Dr Catherine Formosa, Senior Associate at Ganado Advocates noted that “The Directive defines a listed company as ‘a company which has its registered office in a Member State and whose shares are admitted to trading on a regulated market in one or more Member States.”

“Therefore, the criteria for compliance are local registration and the listing of shares on the Malta Stock Exchange or any regulated market within the EU. Companies that may be majority-owned by third-country (non-EU) shareholders will also need to comply,” she said.

Applying the Directive in the spirit of better governance

SMEs are described as companies which employ less than 250 persons and have an annual turnover not exceeding €50 million or an annual balance sheet total not exceeding €43 million.

In Malta, 90-95 per cent of businesses qualify as SMEs. So, if this Directive will only be applied to listed companies, what real future is there for a realistic successful implementation of the Women on Boards Directive across the business sector?

According to Dr Roberta Lepre, a lawyer and ESG consultant, and an active promoter of gender diversity in business, the business sector needs to embrace the spirit of this Directive and not just view it as an ‘imposition’.

“There is no indication that this Directive will eventually apply to most companies, but in any case, gender diversity at the board level is a strong indicator of good governance and if Maltese businesses truly believe in good corporate governance, they should voluntarily increase gender diversity in their boardrooms with or without this Directive.”

“Having said that, businesses need to better understand the ‘business case’ for diversity. Raising awareness amongst SMEs and family businesses on the benefits of diversity in terms of corporate governance, efficiency and productivity would be a good start,” added Dr Lepre.

This same sentiment was also echoed by Renee Laiviera, the National Commissioner for the Promotion of Equality (NCPE) who believes that further awareness on the aims of the EU’s Women on Boards Directive and the benefits of gender-balanced representation in boards will help businesses appreciate better how inclusive business cultures and policies can lead to increased productivity talent retention, stronger reputation, and better ability to gauge consumer demand.

“According to a study by the International Labour Organization (ILO) when boards are gender-balanced, companies are almost 20 per cent more likely to have enhanced business outcomes,” notes Laiviera.

The study showed how two-thirds of companies agreed that diversity initiatives improved their business outcomes, with inclusive business culture and inclusive policies companies predicted a 63 per cent increase in profitability and productivity, a 60 per cent enhanced ability to attract and retain talent, 59 per cent greater creativity innovation and openness, 58 per cent enhancement in reputation and 38 per cent better ability to gauge consumer interest and demand.

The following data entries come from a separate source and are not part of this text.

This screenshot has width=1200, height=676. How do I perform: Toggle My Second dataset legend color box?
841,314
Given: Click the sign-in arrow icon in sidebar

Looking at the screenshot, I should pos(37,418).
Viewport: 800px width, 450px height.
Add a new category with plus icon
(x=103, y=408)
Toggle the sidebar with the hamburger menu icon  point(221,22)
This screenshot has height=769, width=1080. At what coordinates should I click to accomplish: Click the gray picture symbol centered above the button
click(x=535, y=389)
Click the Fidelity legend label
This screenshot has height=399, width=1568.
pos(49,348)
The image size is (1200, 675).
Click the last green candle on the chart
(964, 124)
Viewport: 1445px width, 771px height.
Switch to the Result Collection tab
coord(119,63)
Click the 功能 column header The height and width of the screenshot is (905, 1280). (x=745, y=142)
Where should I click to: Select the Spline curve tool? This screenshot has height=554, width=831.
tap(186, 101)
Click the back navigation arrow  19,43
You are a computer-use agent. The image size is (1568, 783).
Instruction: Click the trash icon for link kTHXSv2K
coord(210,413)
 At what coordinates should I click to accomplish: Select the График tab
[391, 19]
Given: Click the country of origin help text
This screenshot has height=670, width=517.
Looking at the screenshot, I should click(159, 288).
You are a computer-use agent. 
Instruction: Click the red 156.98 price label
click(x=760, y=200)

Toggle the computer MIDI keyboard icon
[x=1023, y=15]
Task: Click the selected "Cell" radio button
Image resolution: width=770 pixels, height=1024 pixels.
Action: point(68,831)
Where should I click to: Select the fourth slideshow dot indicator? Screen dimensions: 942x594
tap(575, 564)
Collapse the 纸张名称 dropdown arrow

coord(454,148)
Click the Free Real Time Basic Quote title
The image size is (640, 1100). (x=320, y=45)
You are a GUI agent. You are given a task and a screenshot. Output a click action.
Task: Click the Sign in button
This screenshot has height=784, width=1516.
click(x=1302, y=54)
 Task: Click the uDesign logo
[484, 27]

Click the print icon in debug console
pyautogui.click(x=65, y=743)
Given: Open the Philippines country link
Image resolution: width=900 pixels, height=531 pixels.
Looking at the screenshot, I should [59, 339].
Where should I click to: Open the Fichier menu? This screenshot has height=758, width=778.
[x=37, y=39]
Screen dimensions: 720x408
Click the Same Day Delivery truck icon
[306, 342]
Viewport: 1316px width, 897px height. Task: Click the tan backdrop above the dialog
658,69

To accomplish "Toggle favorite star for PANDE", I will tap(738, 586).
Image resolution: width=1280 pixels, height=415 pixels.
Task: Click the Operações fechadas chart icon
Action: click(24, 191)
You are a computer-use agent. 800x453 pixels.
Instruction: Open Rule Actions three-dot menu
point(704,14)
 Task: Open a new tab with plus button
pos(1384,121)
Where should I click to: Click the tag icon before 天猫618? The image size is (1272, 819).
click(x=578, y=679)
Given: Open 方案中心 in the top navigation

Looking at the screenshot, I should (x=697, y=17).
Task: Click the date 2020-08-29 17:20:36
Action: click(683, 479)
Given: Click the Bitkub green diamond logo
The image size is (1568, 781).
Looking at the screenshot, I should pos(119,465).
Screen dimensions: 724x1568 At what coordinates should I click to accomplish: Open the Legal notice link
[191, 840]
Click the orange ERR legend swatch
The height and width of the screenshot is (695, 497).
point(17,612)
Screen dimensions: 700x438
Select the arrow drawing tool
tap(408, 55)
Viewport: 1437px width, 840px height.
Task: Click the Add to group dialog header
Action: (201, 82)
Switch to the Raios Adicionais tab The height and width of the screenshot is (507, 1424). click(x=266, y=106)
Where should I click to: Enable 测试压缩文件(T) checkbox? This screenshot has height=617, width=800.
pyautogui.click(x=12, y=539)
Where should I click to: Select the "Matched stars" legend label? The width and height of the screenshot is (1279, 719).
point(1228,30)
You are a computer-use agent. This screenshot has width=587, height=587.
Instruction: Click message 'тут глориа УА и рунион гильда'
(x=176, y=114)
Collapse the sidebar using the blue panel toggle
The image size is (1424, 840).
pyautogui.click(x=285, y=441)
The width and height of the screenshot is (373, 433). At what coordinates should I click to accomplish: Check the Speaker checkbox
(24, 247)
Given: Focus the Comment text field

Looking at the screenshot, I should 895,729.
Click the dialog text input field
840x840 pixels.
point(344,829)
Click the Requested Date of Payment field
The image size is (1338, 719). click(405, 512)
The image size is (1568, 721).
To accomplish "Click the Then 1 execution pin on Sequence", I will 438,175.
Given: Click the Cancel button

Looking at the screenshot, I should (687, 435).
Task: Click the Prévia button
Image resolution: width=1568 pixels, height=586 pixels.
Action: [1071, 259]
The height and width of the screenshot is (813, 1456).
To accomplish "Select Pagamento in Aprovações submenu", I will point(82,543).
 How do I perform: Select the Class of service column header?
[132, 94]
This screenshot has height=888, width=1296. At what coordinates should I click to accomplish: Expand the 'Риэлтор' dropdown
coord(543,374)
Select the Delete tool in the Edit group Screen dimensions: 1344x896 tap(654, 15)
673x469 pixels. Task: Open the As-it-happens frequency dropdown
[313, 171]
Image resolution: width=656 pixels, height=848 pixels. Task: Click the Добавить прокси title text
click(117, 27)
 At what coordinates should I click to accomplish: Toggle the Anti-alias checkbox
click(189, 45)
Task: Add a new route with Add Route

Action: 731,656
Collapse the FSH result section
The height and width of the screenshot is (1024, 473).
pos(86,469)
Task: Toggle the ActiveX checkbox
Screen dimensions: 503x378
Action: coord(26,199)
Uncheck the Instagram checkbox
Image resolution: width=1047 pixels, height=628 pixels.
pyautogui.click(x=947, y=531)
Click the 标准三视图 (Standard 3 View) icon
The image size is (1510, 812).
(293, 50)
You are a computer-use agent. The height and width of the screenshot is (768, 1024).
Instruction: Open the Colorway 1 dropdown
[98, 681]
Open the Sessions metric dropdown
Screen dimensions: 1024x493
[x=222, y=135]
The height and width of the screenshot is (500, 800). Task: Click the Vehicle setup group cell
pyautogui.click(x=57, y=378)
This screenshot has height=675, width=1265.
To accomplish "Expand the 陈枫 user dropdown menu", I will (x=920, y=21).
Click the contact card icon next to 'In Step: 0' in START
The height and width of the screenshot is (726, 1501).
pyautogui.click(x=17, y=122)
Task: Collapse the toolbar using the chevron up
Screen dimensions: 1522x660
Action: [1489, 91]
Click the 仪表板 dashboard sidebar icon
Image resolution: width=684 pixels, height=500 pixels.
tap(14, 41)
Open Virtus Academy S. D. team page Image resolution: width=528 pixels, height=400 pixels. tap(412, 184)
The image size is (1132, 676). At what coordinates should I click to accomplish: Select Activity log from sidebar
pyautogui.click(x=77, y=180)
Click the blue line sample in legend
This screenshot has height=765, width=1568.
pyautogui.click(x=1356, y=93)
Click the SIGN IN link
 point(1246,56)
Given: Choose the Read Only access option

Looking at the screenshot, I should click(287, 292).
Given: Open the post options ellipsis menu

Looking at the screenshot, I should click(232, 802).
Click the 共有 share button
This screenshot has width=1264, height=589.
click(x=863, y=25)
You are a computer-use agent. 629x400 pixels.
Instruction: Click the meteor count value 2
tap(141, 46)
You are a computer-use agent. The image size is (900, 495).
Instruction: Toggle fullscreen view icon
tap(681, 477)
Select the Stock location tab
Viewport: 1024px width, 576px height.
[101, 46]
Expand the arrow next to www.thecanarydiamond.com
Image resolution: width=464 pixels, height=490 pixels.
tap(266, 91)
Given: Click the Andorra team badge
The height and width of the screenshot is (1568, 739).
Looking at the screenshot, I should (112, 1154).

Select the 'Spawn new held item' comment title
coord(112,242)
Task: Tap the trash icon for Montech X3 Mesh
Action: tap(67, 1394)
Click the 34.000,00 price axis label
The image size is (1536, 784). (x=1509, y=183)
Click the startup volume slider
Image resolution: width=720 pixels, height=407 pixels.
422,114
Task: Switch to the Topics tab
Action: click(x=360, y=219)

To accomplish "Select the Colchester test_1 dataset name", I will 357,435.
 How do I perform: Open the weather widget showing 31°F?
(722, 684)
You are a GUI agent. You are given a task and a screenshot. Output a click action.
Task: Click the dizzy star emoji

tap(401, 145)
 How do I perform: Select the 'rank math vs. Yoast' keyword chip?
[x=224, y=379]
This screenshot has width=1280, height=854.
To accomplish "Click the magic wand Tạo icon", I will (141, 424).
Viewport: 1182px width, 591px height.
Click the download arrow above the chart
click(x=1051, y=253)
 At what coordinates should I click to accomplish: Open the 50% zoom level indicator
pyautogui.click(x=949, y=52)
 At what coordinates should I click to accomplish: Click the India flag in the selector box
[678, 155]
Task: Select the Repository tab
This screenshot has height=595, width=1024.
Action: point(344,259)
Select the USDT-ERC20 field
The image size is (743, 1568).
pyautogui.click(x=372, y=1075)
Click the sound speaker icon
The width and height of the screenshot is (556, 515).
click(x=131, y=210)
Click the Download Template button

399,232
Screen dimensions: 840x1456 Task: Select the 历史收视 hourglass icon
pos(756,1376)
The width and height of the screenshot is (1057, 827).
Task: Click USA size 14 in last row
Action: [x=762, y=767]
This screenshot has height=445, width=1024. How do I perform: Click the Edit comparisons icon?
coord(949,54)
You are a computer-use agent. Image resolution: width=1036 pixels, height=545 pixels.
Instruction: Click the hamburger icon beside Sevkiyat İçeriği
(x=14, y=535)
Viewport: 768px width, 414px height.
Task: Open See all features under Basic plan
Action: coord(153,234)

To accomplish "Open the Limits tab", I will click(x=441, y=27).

Some positive local examples

While no statistics are available on a national level, some companies are already setting an example.

At Bank of Valletta, out of twelve directors, four are women. In Melita’s executive team, eight are men and five are women. Out of Atlas Insurance’s board of seven people, three are women. Out of APS Bank’s board of eight directors, three are females. At Epic, three out of seven directors are women.

Perhaps, Vivian, one of the leading healthcare companies in Malta is also leading in this respect. Out of seven board directors, four are females.

According to Nadia Pace, an international business mentor with a non-executive directorship on several Maltese boards, the reason for the lack of women on boards is a cultural one.

“Culturally, men seem to be more trusted when it comes to big important decisions because they have always enjoyed more exposure and as a result, they enjoy more clout, familiarity and trust.

“However, there are many women with real talent and huge potential out there. What’s missing is a strong education platform for those women who would like to pursue directorship positions.”

“At this stage, just like the issue with quotas, imposing a Directive is perhaps the only way to get started with bringing change. Once things change, women’s potential in the boardroom will shine,” added Pace.

This article first appeared in the Corporate Times.